Published on: 12. July 2022

COAT has modeled the population fluctuations of willow ptarmigan in Finnmark and looked at what influences changes in the population. The modeling is the result of a collaboration between COAT and several stakeholders, including the landowner Finnmarkseiendommen (FeFo).

COAT predicts this year’s ptarmigan density in Finnmark

Willow ptarmigan. Photo: Geir Vie

The stakeholders wanted the models to be used to predict the ptarmigan populations one and a half months before the annual line-transect surveys, in order to be able to plan the year's hunting, quotas and management in advance. COAT has therefore, now for the second year in a row, made model-based predictions before this year's ptarmigan surveys. To our satisfaction, the results of FeFo's assessments last year largely corresponded to the predictions that were made. Hence, we are excited to see how this years predictions compare with the result from FeFo’s assessment in the end of august.

 

This year’s model-based predictions

The figure shows the estimated density of the willow ptarmigan population in Finnmark in the period 2000 - 2021 (red line, estimates from Hønsefuglportalen) compared with the predictions from COAT's food web model in the last 10 years (orange dots).

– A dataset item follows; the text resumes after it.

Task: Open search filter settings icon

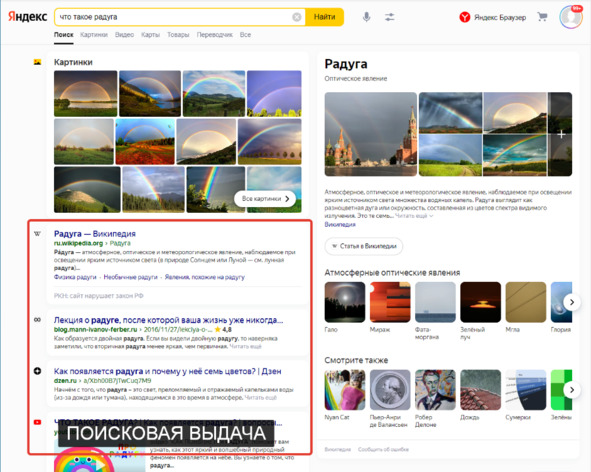Action: (389, 17)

Hence, the last orange dot (i.e. for 2022) is our prediction for this years average ptarmigan density on the Finnmark estate (FeFo), 1.5 months prior to the ptarmigan surveys in the end of august. Note that our model predicts the average observed number of ptarmigan per km2, while the assessment result (red line) is given as the estimated number of ptarmigan per km2 from a model that corrects for detectability (i.e. a distance model).

 

This year's predictions (figure above) show that we expected a further increase in ptarmigan density this year. This was because it was a relatively normal start to the winter last autumn in addition to a quite hot period in July, when the chicks were newly hatched and a late winter with slightly more carcasses than normal. In addition, an increase in small rodent densities (increase phase) has likely resulted in reduced predation on ground breeding birds in the system. A caveat one should take is that the sum of all these effects in the last year probably does not work purely additive to each other, and that the increase, compared to previous similar increase years in Finnmark, seems to be somewhat less than what has been predicted. Moreover, how the availability of small rodents evolve during the summer, would impact the predation pressure on ptarmigan chicks and thereby the density estimated in the end of august.